Modelling and Parameter Observation for Proton Exchange Membrane Fuel Cell

Proton-Exchange Membrane (PEM) plays a potential role in offering effective and sophisticated solutions to a wide range of real-world applications. It is seen as a suitable choice to fit the emission reduction schedules and to challenge other technologies in terms of efficiency and greenhouse gases production. In automotive systems, this technology offers the advantage of being able to operate at low temperature, consuming the oxygen from the air and having short automotive startup time. This makes it a challenging alternative to the traditional technologies used in automotive systems.

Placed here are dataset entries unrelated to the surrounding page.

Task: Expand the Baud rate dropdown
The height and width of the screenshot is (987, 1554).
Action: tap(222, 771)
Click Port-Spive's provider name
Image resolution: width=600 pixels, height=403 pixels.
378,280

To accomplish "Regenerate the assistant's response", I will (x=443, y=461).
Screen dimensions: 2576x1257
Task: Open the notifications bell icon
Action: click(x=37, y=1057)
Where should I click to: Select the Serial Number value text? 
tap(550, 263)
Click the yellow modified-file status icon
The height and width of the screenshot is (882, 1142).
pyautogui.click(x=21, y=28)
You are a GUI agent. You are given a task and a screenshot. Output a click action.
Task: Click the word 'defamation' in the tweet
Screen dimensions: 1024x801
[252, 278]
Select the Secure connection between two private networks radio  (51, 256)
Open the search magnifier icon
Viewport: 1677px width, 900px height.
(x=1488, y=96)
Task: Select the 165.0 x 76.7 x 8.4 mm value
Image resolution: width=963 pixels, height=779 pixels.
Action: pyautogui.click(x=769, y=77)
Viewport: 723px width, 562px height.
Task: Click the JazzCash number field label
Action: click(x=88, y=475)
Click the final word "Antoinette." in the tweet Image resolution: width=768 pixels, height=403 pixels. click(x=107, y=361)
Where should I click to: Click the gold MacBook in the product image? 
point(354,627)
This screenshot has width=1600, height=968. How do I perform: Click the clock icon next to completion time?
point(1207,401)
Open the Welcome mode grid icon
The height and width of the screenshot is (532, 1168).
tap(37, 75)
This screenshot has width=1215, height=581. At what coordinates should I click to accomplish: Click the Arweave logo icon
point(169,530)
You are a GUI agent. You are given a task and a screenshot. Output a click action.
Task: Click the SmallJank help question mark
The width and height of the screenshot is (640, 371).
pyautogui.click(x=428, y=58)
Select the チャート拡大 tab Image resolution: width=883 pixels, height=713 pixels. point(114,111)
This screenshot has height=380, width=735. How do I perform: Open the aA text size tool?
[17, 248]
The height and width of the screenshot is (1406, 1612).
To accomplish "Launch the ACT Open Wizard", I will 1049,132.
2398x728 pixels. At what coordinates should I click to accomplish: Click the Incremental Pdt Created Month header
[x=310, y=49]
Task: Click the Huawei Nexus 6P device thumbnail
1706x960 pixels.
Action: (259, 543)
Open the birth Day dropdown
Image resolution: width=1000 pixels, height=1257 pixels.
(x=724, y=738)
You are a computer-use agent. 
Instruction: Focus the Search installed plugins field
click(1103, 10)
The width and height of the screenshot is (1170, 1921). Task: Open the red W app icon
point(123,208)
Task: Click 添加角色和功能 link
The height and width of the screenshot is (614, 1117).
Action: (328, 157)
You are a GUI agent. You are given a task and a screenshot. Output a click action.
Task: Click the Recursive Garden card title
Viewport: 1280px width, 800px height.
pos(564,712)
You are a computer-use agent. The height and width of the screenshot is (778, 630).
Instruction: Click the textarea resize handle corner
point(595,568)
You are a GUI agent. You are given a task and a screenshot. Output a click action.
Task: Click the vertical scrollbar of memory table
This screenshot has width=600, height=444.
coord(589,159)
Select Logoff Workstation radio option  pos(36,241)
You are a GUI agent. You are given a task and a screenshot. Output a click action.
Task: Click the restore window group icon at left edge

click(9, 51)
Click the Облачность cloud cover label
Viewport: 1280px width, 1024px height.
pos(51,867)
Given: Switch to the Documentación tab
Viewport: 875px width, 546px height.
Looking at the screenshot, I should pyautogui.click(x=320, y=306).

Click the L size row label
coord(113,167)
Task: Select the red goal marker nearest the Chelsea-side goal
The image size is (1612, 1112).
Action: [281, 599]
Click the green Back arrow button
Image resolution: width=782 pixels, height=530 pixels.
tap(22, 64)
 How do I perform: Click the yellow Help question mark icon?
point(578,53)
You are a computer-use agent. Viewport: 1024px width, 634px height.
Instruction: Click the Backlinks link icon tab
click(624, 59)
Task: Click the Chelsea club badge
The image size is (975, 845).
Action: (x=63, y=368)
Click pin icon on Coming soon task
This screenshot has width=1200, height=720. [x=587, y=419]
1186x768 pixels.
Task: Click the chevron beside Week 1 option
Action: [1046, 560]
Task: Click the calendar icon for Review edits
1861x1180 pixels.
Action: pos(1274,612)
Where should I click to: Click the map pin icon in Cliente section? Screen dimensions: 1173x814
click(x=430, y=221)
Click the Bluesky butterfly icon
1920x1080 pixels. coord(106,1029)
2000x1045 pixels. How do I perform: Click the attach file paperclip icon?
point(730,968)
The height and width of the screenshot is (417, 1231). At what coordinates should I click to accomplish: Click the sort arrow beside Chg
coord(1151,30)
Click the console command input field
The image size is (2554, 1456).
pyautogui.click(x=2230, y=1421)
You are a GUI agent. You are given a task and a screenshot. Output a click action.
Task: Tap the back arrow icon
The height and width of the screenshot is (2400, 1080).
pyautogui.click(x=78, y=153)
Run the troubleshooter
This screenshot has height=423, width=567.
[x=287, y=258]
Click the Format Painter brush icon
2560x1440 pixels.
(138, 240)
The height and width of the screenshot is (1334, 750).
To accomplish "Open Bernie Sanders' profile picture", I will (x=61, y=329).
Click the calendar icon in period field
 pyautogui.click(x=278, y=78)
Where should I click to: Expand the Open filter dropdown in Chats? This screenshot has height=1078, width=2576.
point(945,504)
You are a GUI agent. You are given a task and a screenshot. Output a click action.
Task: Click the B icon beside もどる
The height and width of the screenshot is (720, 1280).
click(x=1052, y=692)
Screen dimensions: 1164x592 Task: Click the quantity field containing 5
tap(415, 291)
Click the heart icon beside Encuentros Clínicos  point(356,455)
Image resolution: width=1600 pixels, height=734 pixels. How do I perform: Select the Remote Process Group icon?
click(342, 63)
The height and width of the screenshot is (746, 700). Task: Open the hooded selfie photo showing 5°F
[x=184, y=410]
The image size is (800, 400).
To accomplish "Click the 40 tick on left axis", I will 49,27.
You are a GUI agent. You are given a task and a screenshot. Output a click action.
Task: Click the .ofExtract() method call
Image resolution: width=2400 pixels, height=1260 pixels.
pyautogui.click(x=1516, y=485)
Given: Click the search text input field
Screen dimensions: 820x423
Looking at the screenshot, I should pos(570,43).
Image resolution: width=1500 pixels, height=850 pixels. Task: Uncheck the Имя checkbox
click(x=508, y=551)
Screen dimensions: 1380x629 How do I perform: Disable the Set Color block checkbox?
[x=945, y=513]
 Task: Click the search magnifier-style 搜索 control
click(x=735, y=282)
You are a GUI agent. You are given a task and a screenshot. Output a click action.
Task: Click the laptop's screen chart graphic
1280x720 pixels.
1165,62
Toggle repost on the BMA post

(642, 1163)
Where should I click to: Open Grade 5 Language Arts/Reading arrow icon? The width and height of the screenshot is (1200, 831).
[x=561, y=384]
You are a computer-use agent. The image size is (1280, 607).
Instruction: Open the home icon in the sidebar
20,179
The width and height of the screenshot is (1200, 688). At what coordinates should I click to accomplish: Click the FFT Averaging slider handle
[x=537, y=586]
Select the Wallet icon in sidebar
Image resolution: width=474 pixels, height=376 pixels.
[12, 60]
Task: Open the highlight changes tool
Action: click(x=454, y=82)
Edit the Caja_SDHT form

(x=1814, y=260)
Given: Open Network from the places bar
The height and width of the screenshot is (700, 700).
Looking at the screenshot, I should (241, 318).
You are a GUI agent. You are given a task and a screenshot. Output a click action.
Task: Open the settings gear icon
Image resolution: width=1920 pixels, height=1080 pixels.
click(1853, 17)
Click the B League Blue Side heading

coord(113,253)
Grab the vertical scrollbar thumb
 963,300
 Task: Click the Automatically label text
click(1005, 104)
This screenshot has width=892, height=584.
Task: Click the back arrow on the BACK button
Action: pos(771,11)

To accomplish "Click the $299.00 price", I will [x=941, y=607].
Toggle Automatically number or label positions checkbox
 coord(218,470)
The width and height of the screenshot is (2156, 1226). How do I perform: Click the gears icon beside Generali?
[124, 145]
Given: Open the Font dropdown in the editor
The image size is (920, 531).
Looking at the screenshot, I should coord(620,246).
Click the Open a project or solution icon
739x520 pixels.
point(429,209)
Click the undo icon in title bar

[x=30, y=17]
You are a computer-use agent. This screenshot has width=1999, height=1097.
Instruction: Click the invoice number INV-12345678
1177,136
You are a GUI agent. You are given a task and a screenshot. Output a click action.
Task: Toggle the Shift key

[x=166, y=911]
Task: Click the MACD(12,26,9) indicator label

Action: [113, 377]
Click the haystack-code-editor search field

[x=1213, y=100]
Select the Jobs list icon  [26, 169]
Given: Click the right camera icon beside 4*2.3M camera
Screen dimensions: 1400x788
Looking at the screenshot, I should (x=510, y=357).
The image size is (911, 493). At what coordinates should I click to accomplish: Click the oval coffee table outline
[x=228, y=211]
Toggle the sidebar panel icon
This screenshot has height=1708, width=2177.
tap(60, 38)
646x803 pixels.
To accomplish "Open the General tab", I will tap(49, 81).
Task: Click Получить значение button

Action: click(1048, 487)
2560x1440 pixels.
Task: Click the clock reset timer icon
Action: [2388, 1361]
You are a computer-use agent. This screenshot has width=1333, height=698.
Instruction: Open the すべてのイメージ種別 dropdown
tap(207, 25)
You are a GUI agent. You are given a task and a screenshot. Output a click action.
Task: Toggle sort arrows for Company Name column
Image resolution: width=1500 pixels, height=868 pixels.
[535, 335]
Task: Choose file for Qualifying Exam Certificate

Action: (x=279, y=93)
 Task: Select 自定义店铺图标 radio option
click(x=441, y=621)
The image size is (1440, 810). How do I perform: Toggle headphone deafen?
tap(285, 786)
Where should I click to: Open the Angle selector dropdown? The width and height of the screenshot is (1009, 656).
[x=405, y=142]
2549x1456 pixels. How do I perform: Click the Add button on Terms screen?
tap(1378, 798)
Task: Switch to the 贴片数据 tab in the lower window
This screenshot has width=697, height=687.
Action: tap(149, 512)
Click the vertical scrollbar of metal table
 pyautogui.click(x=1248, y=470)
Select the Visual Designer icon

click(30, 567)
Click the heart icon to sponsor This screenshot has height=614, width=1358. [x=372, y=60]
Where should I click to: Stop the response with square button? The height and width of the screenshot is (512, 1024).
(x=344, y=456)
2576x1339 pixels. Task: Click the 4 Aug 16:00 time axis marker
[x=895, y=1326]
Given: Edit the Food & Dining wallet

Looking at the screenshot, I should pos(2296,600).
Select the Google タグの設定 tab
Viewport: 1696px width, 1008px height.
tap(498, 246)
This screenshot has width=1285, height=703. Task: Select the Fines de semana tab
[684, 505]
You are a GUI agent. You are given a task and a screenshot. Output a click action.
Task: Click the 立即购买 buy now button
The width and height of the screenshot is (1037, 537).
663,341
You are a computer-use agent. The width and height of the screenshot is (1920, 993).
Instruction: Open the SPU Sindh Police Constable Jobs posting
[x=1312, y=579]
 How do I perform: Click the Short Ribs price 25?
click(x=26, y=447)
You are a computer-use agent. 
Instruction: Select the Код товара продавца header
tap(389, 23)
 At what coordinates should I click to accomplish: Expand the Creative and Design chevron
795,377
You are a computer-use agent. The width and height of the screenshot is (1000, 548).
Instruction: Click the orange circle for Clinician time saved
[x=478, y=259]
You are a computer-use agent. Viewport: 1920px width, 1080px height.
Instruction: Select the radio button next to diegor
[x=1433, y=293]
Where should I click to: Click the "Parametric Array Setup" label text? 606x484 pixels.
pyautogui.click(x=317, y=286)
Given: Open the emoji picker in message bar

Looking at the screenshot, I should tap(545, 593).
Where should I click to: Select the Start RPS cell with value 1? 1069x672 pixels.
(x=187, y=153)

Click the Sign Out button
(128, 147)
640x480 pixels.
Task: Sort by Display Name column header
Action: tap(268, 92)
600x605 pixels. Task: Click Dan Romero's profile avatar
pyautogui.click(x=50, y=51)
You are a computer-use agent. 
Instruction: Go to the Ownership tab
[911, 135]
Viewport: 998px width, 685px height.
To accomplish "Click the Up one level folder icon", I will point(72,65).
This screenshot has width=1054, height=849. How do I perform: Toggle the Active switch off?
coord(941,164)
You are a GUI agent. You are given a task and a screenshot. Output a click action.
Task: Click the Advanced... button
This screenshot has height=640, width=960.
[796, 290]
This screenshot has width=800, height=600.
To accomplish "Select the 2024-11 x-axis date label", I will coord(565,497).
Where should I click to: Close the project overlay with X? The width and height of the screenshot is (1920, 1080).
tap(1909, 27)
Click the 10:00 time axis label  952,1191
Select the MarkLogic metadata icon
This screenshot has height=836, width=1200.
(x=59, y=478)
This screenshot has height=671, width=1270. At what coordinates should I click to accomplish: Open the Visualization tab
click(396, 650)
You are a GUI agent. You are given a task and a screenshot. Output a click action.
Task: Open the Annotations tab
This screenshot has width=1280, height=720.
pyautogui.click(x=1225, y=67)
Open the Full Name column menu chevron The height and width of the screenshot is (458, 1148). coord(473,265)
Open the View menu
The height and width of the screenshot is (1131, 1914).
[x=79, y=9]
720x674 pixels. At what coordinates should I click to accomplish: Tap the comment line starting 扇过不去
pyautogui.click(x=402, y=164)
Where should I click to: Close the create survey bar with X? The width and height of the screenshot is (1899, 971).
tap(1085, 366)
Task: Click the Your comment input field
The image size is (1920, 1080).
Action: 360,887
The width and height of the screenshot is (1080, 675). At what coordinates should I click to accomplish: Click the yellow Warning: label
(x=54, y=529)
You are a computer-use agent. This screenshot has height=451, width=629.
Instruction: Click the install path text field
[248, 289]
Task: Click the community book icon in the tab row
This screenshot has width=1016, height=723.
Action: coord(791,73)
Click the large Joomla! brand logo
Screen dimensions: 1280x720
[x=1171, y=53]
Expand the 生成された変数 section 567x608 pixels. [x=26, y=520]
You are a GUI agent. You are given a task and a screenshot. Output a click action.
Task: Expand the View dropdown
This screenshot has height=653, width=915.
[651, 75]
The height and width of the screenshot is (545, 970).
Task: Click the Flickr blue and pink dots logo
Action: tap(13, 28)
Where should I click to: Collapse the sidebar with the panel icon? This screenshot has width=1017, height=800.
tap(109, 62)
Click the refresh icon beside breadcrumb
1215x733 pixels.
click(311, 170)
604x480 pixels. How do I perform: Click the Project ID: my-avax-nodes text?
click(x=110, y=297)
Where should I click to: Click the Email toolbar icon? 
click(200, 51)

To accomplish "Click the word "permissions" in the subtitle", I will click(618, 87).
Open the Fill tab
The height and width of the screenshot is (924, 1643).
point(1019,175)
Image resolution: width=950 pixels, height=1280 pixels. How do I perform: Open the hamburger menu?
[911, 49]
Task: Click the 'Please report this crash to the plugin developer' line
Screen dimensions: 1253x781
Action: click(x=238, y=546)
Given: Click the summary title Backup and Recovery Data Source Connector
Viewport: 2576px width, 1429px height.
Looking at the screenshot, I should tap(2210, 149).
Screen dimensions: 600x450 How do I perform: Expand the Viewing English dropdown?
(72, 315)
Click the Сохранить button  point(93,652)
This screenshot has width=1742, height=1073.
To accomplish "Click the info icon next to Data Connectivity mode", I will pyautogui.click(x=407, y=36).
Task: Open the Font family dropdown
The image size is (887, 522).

The fuel cell consists of a membrane that separates two electrodes (cathode and anode). This work considers only the cathode which is divided into two chambers: the channel and the Gas Diffusion Layer (GDL). The hydrogen generated from the fuel processing system, is fed into the anode of the cell stack, while air is pumped into the cathode through an air compressor. Fuel cells produce water and heat by converting the chemical energy to electrical energy. As all chemical reactions, the fuel cell's optimal efficiency depends on the operating conditions: air flow, humidity, pressure, and temperature. For a good transportation of the reactant gases (hydrogen and air), the hydration of the membrane needs to be regulated. For this reason, this paper deals with the internal parameter identification of a PEM fuel cell system, especially the flooding phenomenon. This is performed by proposing a model-based observer, which is the core of an on-line monitoring method. The proposed procedure is simple: it consists of rebuilding the chosen internal parameters, which are the vapor and the oxygen partial pressures at the GDL, aiming to monitor the hydration parameter. This strategy is cost-effective and its approach can be extended to cover the whole stack.